# Barn rescue



## CrystalandMoose (Sep 14, 2010)

Hi, my names Amanda ( I don't believe i've introduced myself properly yet). I graduated from college last year and during my senior year I adopted two kittiens, Moose and Crystal. 
The funny thing is that I've always considered myself a dog person, but it's really true what they say- your animals chose you. How that happened goes as such: I had been working with my friend, Katie, for about a year while I was making my way through college. I knew that she was an avid horseback rider and wanted to try it for myself. So she had me come with her to ride her horse one day. She kept her horse on this farm of a local family. She paid them to keep her horse cared for (rent, really) and I was excited to go see him. When I got there though, there were dozens of cats around the barn. I had heard Katie complain about the owners before but I didn't really understand what she was upset about. Then I did. The owners of barn fed the cats, which to me means that they recognized them as their pets. Maybe that's just my personal belief but I stick to it. However, they refused to fed them on a regular basis to "keep the mouse population down". Yes, they didn't fed them because they were afraid that would mean they would be too full to chase mice.

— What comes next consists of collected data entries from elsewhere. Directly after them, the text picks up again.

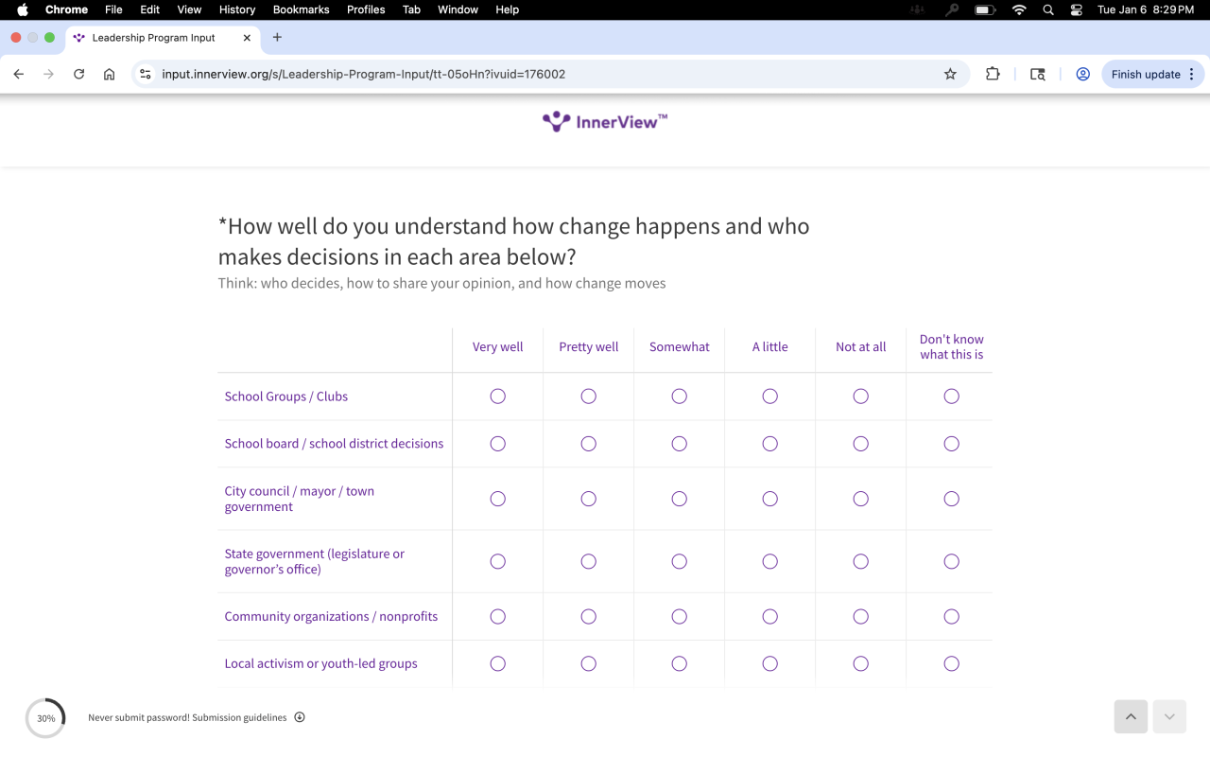
Task: Reload the page with refresh icon
Action: pos(79,74)
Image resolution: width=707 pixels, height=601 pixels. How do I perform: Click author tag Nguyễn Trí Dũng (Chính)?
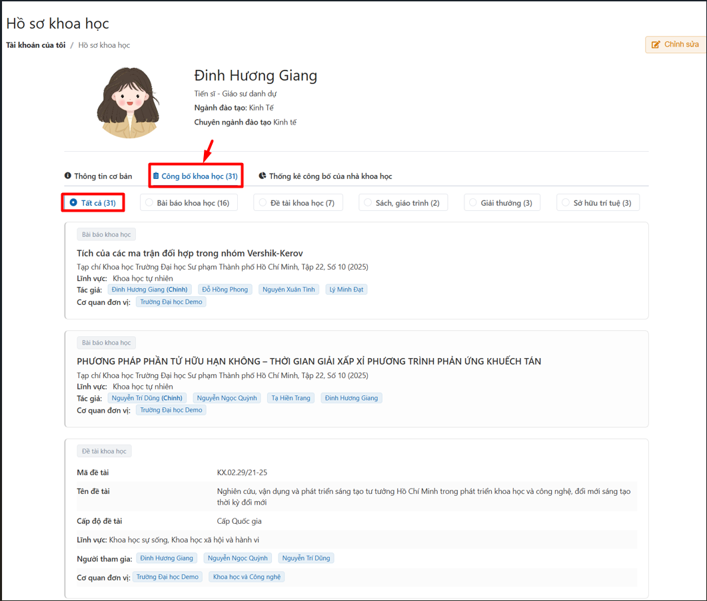[147, 398]
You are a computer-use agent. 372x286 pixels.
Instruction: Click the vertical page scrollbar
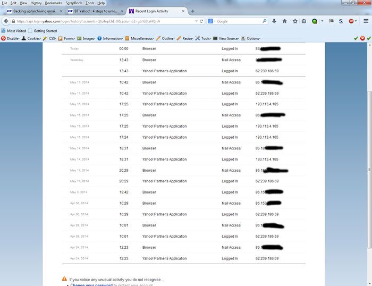click(x=369, y=159)
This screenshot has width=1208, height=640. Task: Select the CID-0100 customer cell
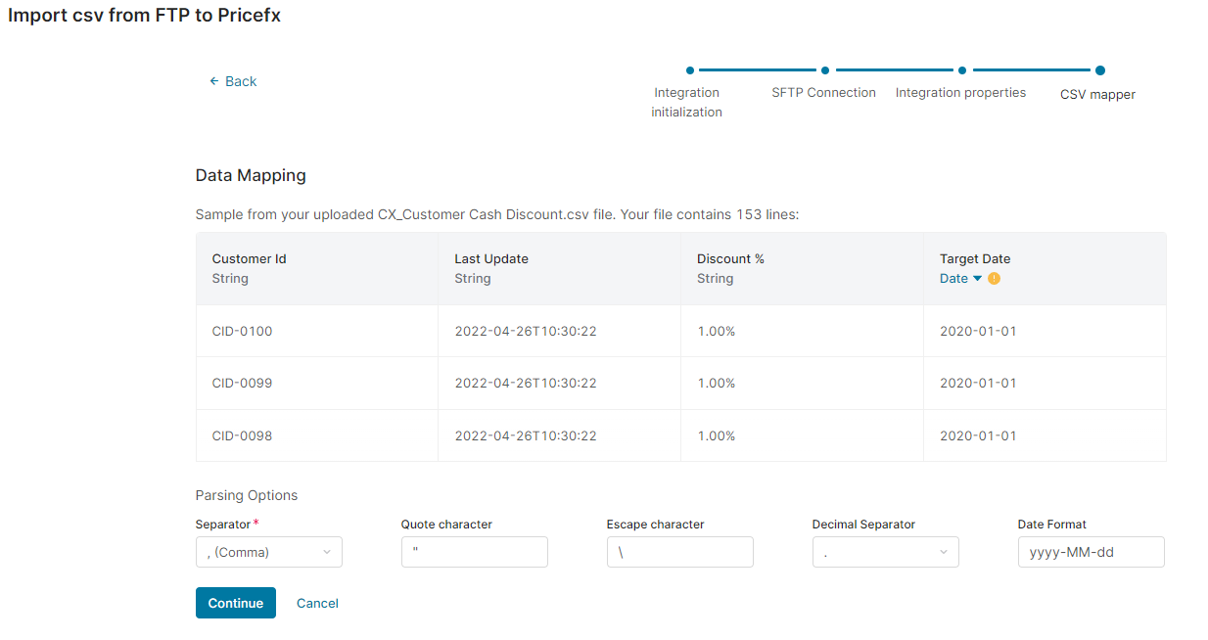click(242, 331)
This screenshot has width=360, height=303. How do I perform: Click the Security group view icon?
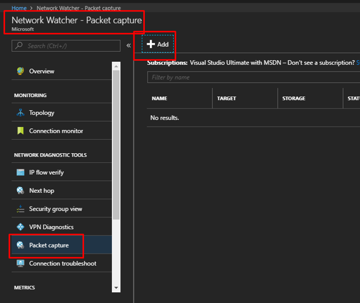pos(20,209)
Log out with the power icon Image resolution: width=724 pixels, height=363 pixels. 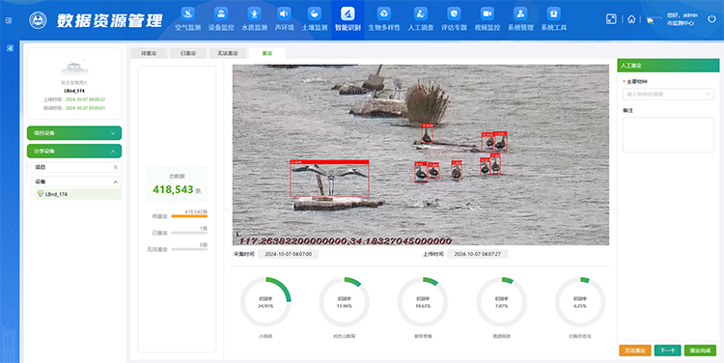(711, 19)
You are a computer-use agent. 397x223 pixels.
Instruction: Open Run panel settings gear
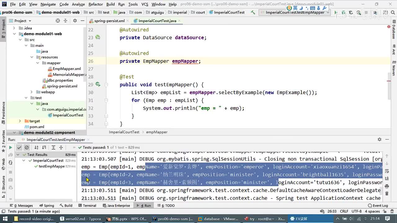coord(379,139)
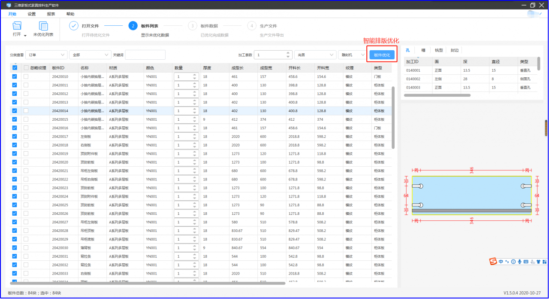The image size is (549, 299).
Task: Open Sogou skin shirt icon
Action: point(538,261)
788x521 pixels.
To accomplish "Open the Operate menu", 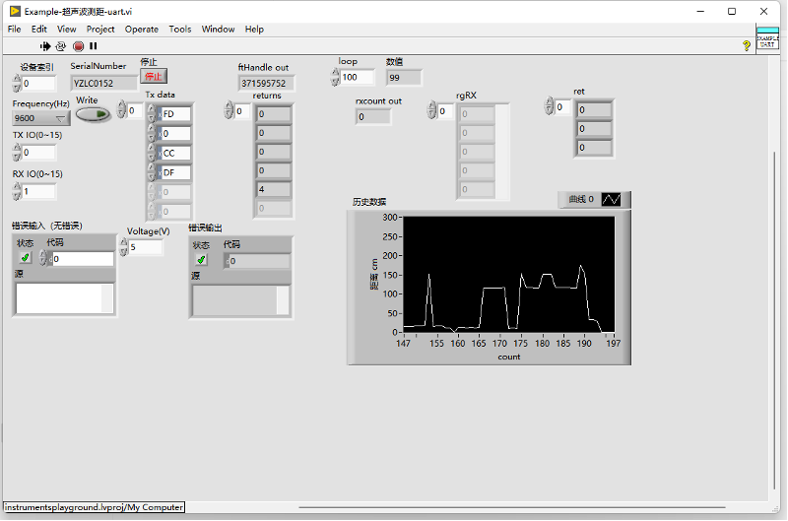I will (x=142, y=30).
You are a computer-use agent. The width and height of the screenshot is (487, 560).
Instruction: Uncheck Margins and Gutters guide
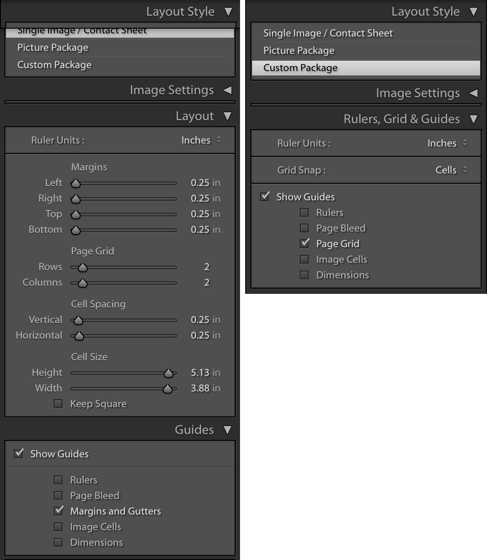58,511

Even before I owned cats, I rolled my eyes at this. After all, a cat will chase a mouse regardless. It is a role of a hunter. Once I got to the barn, I saw that a female cat had just given birth to a litter of kittens. She had then dissapeared, whether abandoning them or if she had died, I don't know. I didn't go there with the intention of adopting a pet but I just could help them. They were so small and helpless. There were only three left from the orginal litter when I saw them for the first time. I decided to take all three and come back for them in a few days once I had the proper accommodations for them. 
However, I came back three days later to find that one of the remaining kittens had already died. Really, it killed me. Had I taken the three kittens orginally I might have been able to save all of their lives. At that point I decided to take them then and there. I was scared to leave them any longer. Here is the part that really upset me though- the owners of the barn were reluctant to give me the smallest of the two (who I would eventually name Moose). They said their son thought he was cute and wanted to keep him. I can't express how upset I was about this. They had no intention to care for him, take him to the vet, even feed him but they didn't want me to have him because their son found him cute despite the fact he didn't really have much of an interest in the care of the kitten. They eventually changed their minds though and I took both kittens home that day. I had to give them a bath right away, which let me tell you they were not happy about. I had no choice they, between the dirt and fleas that were on them they really needed it. Taking them to the vet was no picnic for them either. They had a very bad case of worms, esp. Crystal. They had been on no regular diet since they were born. I'm not going to lie and saw it was a walk in the park. The first month was maddening, frustrating, and tiresome. I never stopped worrying about them, not once during the day. I read everything I could, talked to vets, talked to other cat owners in hopes that I would make a good caregiver towards them. They had terrible digestive disorders as I tried to get them adjusted to a regular diet. 
Despite everything though, I could go back to this: When I got them home for the first time and bathed them, they were truly unhappy. They cried and I had no idea what to do to make them feel better. I sat on the floor of the kitchen in complete disarray. Baby Moose walked up to me slowly then and licked my leg once. He climbed into my lap after that and fell fast asleep. I wrapped a warm blanket around him and Crystal came over as well after that. I'm telling you, it was worth it.


----------



## Susan (Mar 29, 2010)

What a lovely story! I'm sure Crystal and Moose will be much happier now that they live in a safe, loving home. And, you're right, having them around is worth all of the work and the worrying we often go through. They pay you back over and over.


----------